Lorsque je suis venu m'abonner à Mediapart, sur le conseil de Ségolène Royal, dont la candidature m'avait rapproché du PS malgré des réticences très fortes, je fus surpris du rejet très vif dont elle fut l'objet sur le site, rejet que je compris mal en ce temps-là. J'étais un adepte des « quatre révolutions », dont j'ai défendu la perspective depuis qu'elle fut émise (dans son livre écrit avec Alain Touraine : Si la gauche veut des idées...). J'ai aussi approuvé le« Bad-Godesberg » du PS, qui eut lieu en juin 2008. Les tripatouillages qui suivirent immédiatement le congrès de Reims m'éloignèrent de nouveau du PS, et je votai EELV aux européennes suivantes.
Aux primaires de 2011, je votai pour Ségolène Royal au premier tour, pour François Hollande au second (sans grand enthousiasme, mais Hollande au moins ne s'était pas compromis dans le pacte dit « de Marrakech »).
*voir mon billet :
http://blogs.mediapart.fr/blog/melgrilabyahoofr/091011/ne-pas-pleurer-sur-le-lait-repandu
Totalement sceptique (je le suis toujours) à l'égard du conglomérat ambigu chapeauté par JLM, j'ai voté pour Hollande aux deux tours de 2012 , et grosso modo défendu l'exécutif depuis lors, malgré quelques frustrations, déceptions et inquiétudes.
Voir mon billet :
http://blogs.mediapart.fr/blog/melchior-griset-labuche/300612/bref-essai-de-prospective
Je constate à présent une coupure croissante entre l'exécutif et la population. C'est dû à plusieurs facteurs.
D'une part la politique menée manque de résultats tangibles sur le plan de l'emploi. Je partage l'avis de Philippe Aghion : cette politique est bien celle qu'il faut mener, mais elle arrive trop tard, et n'est pas suffisamment mise en phase avec les attentes des gens (j'aurais voté, au dernier congrès, pour le courant K. Berger).
D'autre part le PS joue à l'envers son rôle de courroie de transmission. Il devrait faire remonter vers l'exécutif l'assentiment et le dissentiment des citoyens, et permettre à l'exécutif d'adapter son action à ce qui peut être accepté et soutenu, et à mobiliser les gens. Or c'est le contraire, le PS joue le rôle de soutien du gouvernement auprès du peuple, pas celui d'expression du peuple auprès des pouvoirs publics (ce rôle est laissé aux trois oppositions dévoyées, et les nourrit ).

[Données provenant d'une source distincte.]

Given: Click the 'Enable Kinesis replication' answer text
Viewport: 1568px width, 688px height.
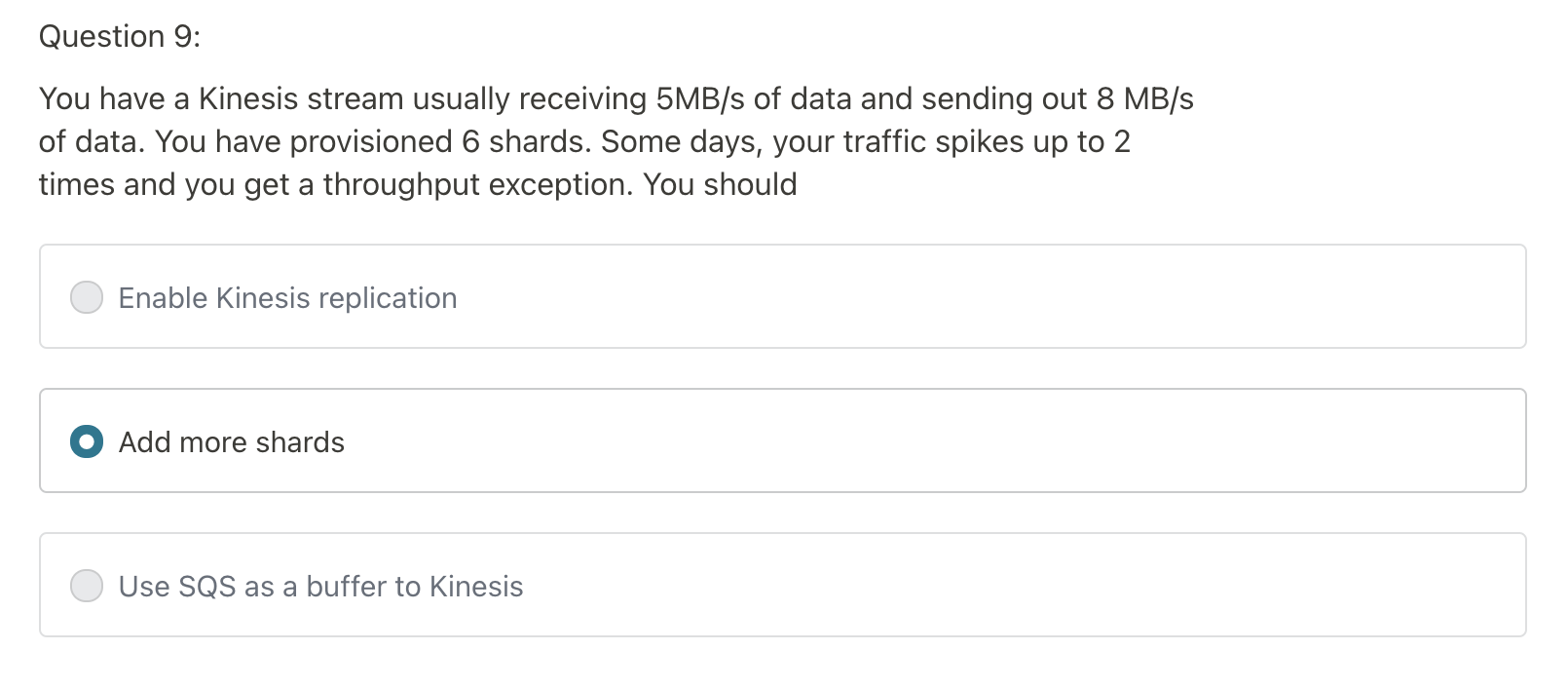Looking at the screenshot, I should 287,298.
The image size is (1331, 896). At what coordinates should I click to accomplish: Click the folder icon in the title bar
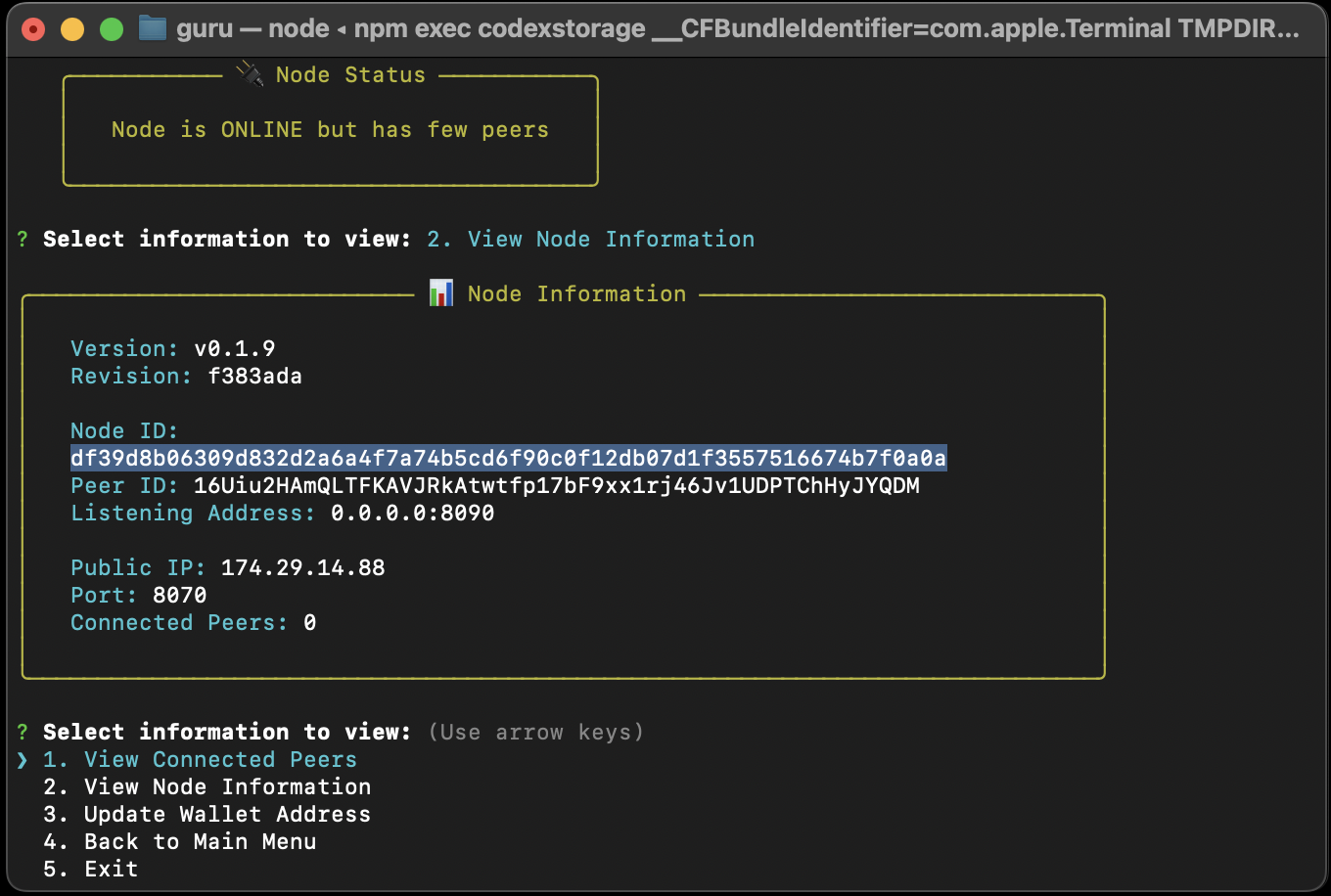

Cela dit, le PS reste de tous les partis « le pire à l'exception de tous les autres » : personne pour l'instant ne me paraît en position de faire plus et mieux pour conduire la nation sur la voie des réformes nécessaires et des progrès décisifs (c'est du moins mon opinion, et je la partage volontiers).
Il est maintenant donné comme probable que le PS va perdre les prochaines élections (régionales) et les suivantes (présidentielles) et celles d'après encore (législatives). Ce ne sera pas la première fois, certes... Ensuite il faudra reconstruire, comme d'habitude.
C'est dès maintenant qu'il faut commencer à préparer la reconquête, sur le chemin de l' « économie sociale et écologique de marché » régulée à gauche, dans une double perspective fédérale : française et européenne. Il faut imaginer le citoyen Sisyphe désabusé, mais non désespéré.